Building robust, interpretable, and secure AI system requires quantifying and representing uncertainty under a probabilistic perspective to mimic human cognitive abilities. However, probabilistic computation presents significant challenges for most conventional artificial neural network, as they are essentially implemented in a deterministic manner. In this paper, we develop an efficient probabilistic computation framework by truncating the probabilistic representation of neural activation up to its mean and covariance and construct a moment neural network that encapsulates the nonlinear coupling between the mean and covariance of the underlying stochastic network. We reveal that when only the mean but not the covariance is supervised during gradient-based learning, the unsupervised covariance spontaneously emerges from its nonlinear coupling with the mean and faithfully captures the uncertainty associated with model predictions.

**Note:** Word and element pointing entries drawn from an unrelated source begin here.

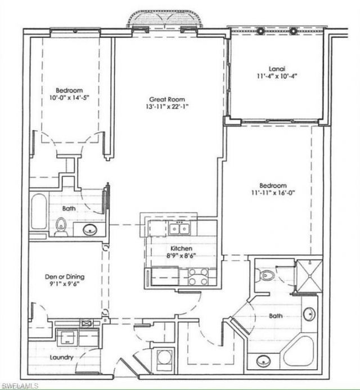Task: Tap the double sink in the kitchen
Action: click(x=179, y=228)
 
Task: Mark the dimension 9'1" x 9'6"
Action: click(x=65, y=285)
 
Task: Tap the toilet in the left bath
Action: click(x=61, y=227)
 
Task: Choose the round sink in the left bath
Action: click(x=90, y=228)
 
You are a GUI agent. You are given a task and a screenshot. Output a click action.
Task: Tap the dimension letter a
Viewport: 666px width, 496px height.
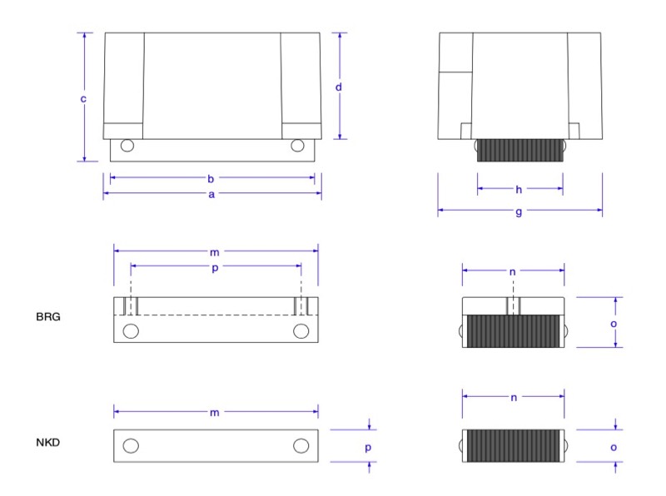pyautogui.click(x=211, y=195)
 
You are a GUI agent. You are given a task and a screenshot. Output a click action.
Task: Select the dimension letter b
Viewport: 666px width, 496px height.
pyautogui.click(x=211, y=177)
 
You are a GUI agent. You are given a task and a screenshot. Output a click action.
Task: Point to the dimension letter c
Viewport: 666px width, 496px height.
pyautogui.click(x=83, y=99)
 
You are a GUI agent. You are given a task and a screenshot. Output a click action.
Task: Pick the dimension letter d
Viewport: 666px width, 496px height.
pyautogui.click(x=340, y=87)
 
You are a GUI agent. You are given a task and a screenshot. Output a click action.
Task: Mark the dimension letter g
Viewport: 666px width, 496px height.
pyautogui.click(x=519, y=211)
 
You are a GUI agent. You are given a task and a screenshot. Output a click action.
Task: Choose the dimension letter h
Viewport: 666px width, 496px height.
pyautogui.click(x=519, y=189)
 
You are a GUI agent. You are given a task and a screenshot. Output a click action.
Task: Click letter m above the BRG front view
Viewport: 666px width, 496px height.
pyautogui.click(x=216, y=250)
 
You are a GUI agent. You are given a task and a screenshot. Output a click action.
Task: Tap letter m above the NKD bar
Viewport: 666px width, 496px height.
pyautogui.click(x=216, y=412)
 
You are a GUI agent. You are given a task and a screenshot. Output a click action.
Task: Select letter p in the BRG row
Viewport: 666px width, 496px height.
pyautogui.click(x=216, y=266)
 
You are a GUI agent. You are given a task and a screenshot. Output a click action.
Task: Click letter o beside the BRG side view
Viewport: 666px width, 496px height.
pyautogui.click(x=614, y=322)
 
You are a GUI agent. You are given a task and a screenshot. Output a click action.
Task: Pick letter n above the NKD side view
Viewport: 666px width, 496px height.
pyautogui.click(x=513, y=398)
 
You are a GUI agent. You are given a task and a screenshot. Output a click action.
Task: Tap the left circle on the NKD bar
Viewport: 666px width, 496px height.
pyautogui.click(x=131, y=445)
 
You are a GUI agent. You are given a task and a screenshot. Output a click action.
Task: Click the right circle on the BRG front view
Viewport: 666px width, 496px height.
pyautogui.click(x=301, y=331)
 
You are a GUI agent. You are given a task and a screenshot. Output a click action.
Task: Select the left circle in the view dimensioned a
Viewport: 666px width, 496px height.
pyautogui.click(x=127, y=146)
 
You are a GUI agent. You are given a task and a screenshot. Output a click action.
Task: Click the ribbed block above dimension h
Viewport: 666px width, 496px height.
pyautogui.click(x=519, y=150)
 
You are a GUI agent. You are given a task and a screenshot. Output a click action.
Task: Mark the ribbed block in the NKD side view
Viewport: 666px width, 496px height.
pyautogui.click(x=513, y=445)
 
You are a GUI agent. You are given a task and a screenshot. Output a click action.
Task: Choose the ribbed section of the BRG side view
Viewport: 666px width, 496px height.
pyautogui.click(x=513, y=331)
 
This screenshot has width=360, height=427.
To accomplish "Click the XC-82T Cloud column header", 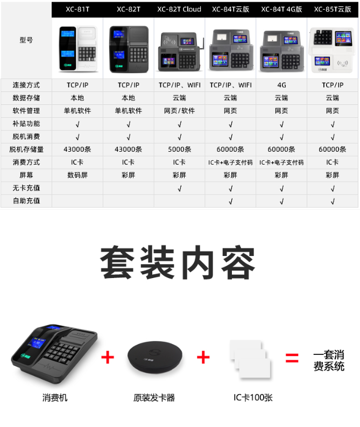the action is [x=179, y=9].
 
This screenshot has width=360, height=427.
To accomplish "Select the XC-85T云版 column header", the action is [x=333, y=9].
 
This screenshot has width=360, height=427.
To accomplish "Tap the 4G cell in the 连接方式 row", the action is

Our findings highlight the inherent simplicity of probabilistic computation by seamlessly incorporating uncertainty into model prediction, paving the way for integrating it into large-scale AI systems.

翻译：构建鲁棒、可解释且安全的人工智能系统，需要从概率视角量化与表征不确定性以模拟人类认知能力。然而，概率计算对大多数传统人工神经网络构成显著挑战——这些网络本质上以确定性方式实现。本文通过将神经激活的概率表征截断至均值与协方差层面，发展出高效概率计算框架，构建了蕴含底层随机网络均值与协方差非线性耦合的矩神经网络。我们发现，当基于梯度的学习过程仅监督均值而未监督协方差时，无监督协方差会自发从其与均值的非线性耦合中涌现，并忠实捕捉模型预测相关的不确定性。本研究成果揭示了概率计算的内在简洁性——将不确定性无缝融入模型预测，为将其集成至大规模人工智能系统铺平道路。